Liste d’attesa. Piemonte approva riparto risorse aggiuntive

Liste d’attesa. Piemonte approva riparto risorse aggiuntive
Si tratta complessivamente di oltre 36,8 milioni di euro , più 3 milioni di euro destinate alla sola Asl Città di Torino, in qualità di azienda capofila, per il potenziamento del Cup regionale. Fino al 24% di queste risorse potrà essere utilizzato dalle Asl per avvalersi delle prestazioni delle strutture private. Strutture che entro il 31 maggio 2022 saranno tenute a rendere disponibile nel Cup regionale il 100% delle proprio agende per le prime visite.

Su proposta dell’assessore alla Sanità del Piemonte, Luigi Icardi, la Giunta regionale ha approvato la ripartizione delle risorse economiche alle Aziende sanitarie regionali per il recupero delle liste d’attesa. Si tratta complessivamente di oltre 36 milioni e 800 mila euro di risorse aggiuntive alle Aziende sanitarie, più 3 milioni di euro alla sola Asl Città di Torino, in qualità di azienda capofila, per il potenziamento del Cup (Centro unico di prenotazione) regionale.

Fino al 24% di queste risorse, fa sapere la Regione attraverso una nota, potrà essere utilizzato dalle Aziende sanitarie locali per avvalersi delle prestazioni delle strutture private al fine di  raggiungere gli obiettivi previsti dal piano straordinario di recupero delle liste di attesa.

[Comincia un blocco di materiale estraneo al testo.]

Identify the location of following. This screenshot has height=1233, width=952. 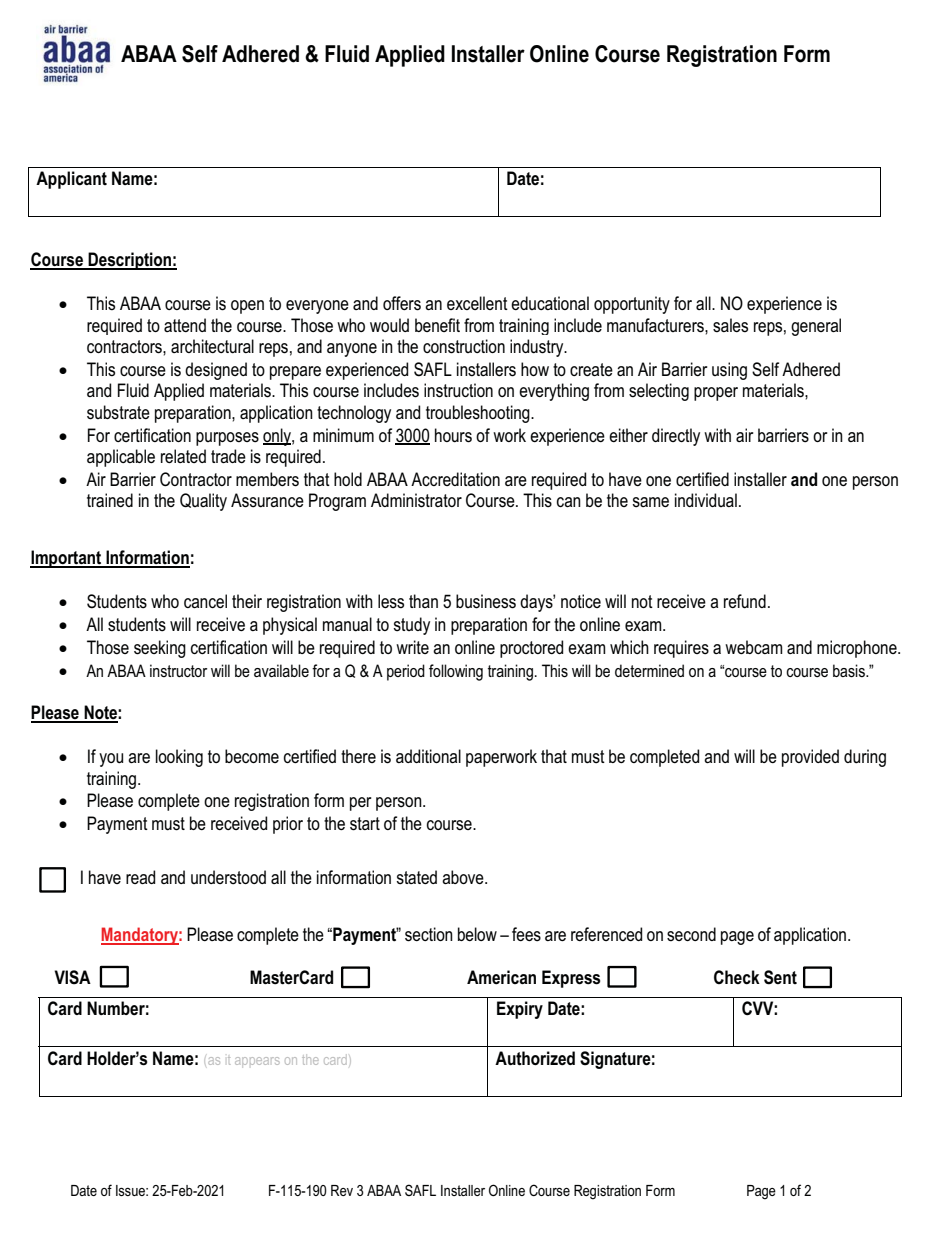
(456, 672).
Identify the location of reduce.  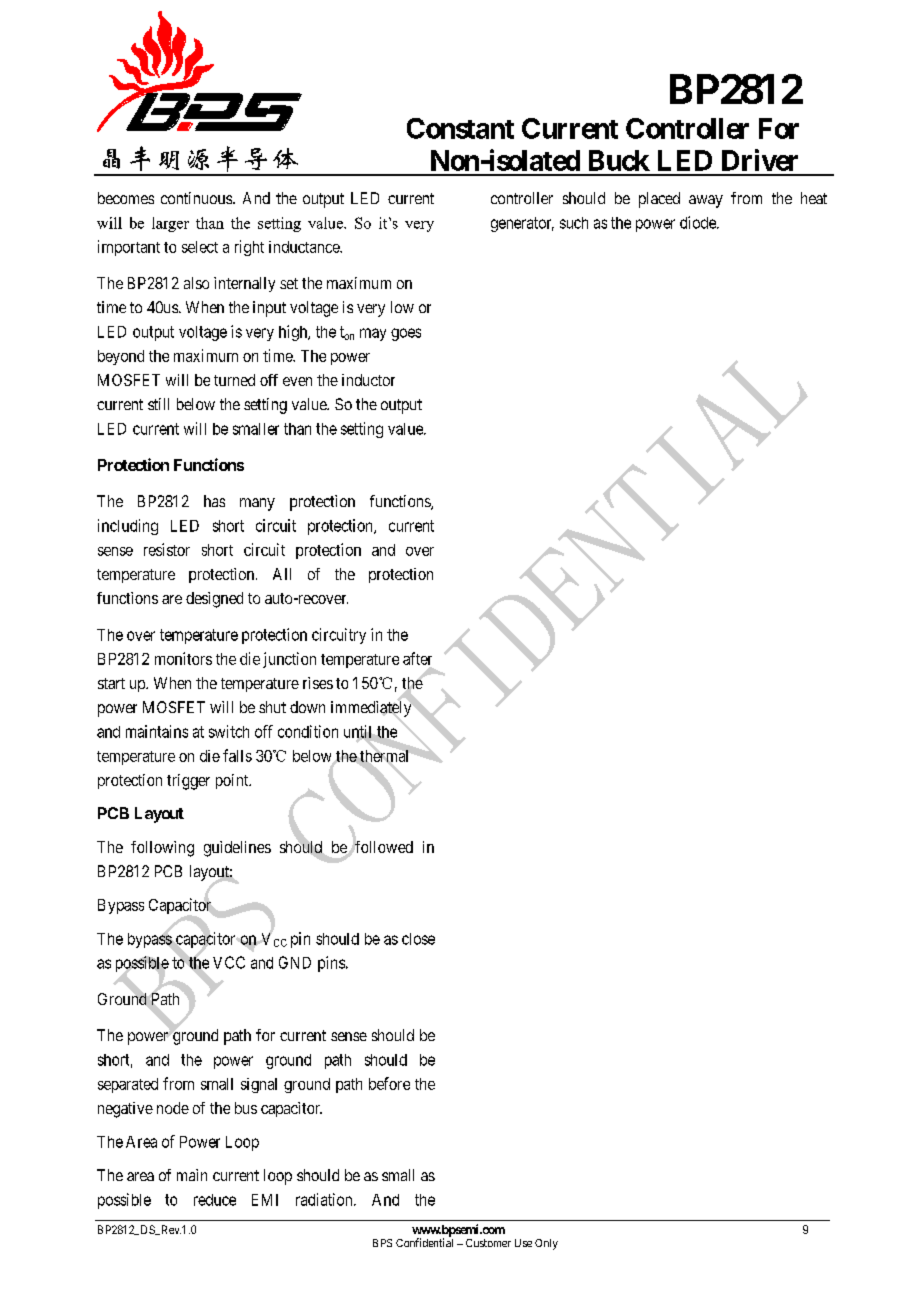
(215, 1200).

“Parallelamente, entro il 31 maggio 2022 le strutture private accreditate, che erogano prestazioni per conto e a carico del Servizio sanitario regionale, sono tenute a rendere disponibile nel sistema Cup regionale il 100% delle agende destinate alla prenotazione delle prime visite e altre prestazioni di primo accesso, con un periodo transitorio dal 1 giugno al 31 agosto 2022 per l’adeguamento della propria organizzazione e dei sistemi informatici”, fa sapere ancora la nota.

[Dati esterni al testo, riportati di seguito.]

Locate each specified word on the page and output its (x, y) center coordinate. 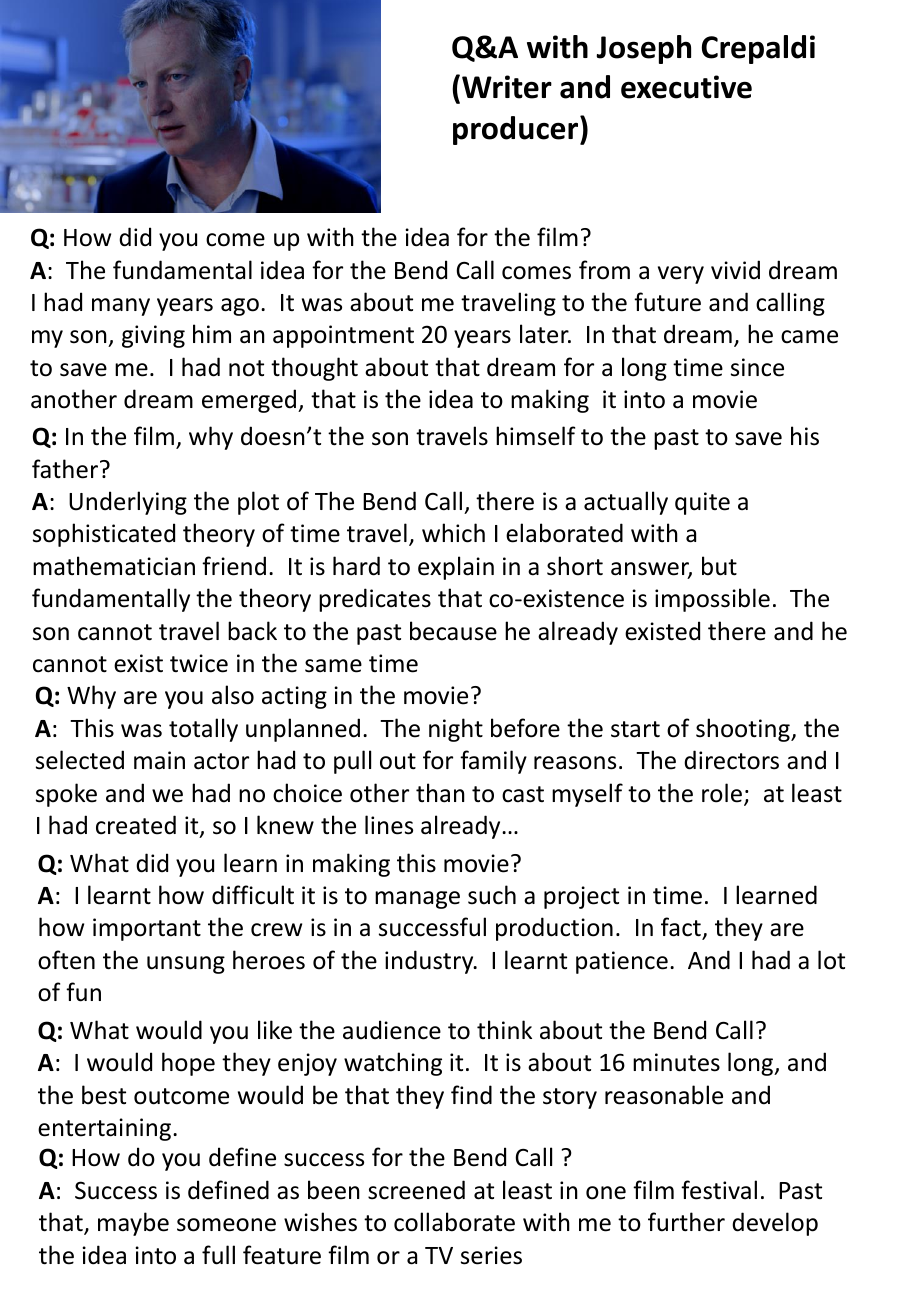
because (453, 631)
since (757, 367)
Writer (507, 87)
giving (153, 336)
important (147, 929)
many (121, 307)
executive (686, 87)
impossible (712, 600)
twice (199, 663)
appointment (343, 336)
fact (682, 928)
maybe (133, 1224)
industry (430, 962)
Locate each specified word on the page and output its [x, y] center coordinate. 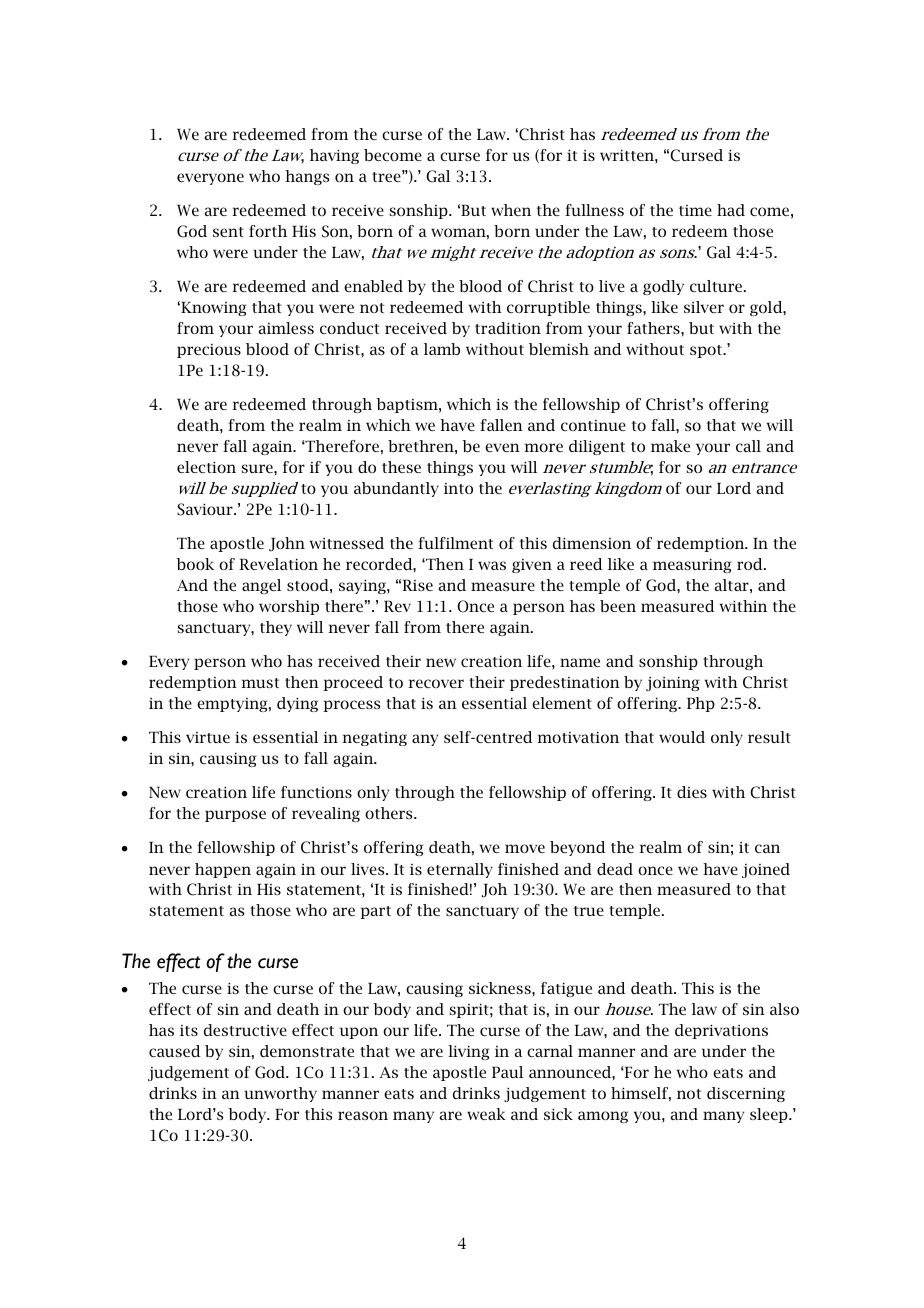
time [695, 210]
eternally [460, 870]
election [206, 467]
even [502, 447]
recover [436, 683]
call [748, 446]
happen [223, 870]
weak [486, 1114]
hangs [307, 177]
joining [673, 684]
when [511, 210]
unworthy [280, 1094]
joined [766, 870]
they [276, 628]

Il provvedimento della Giunta prevede anche che la validità delle ricette di primo accesso relative alle prestazioni diagnostico-specialistiche, in assenza di appuntamento programmato, siano rideterminate in 60 giorni – anziché 180 giorni, mentre rimane confermata in 180 giorni la durata della validità delle ricette di accessi successivi al primo e di accesso diretto relative alle prestazioni diagnostico-specialistiche.

Per la Regione gli obiettivi sono chiari: entro giugno andrà recuperato il 30% delle liste d’attesa sulle prestazioni ambulatoriali di primo accesso, mentre entro settembre il sistema dovrà essere in grado di prendere attivamente in carico tutte le prescrizioni di primo accesso previste dal piano nazionale.

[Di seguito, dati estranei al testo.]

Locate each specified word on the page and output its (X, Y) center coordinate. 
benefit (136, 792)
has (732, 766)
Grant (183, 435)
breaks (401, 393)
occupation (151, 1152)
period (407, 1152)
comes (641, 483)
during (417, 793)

Prima della fine del 2022, il piano prevede il recupero di tutte le visite, le prestazioni e gli interventi rispetto al 2019 e al periodo pre-Covid.

Un cronoprogramma che, precisa la Regione, verrà controllato attraverso un apposito strumento di monitoraggio trimestrale, a cura della Direzione Sanità della Regione Piemonte.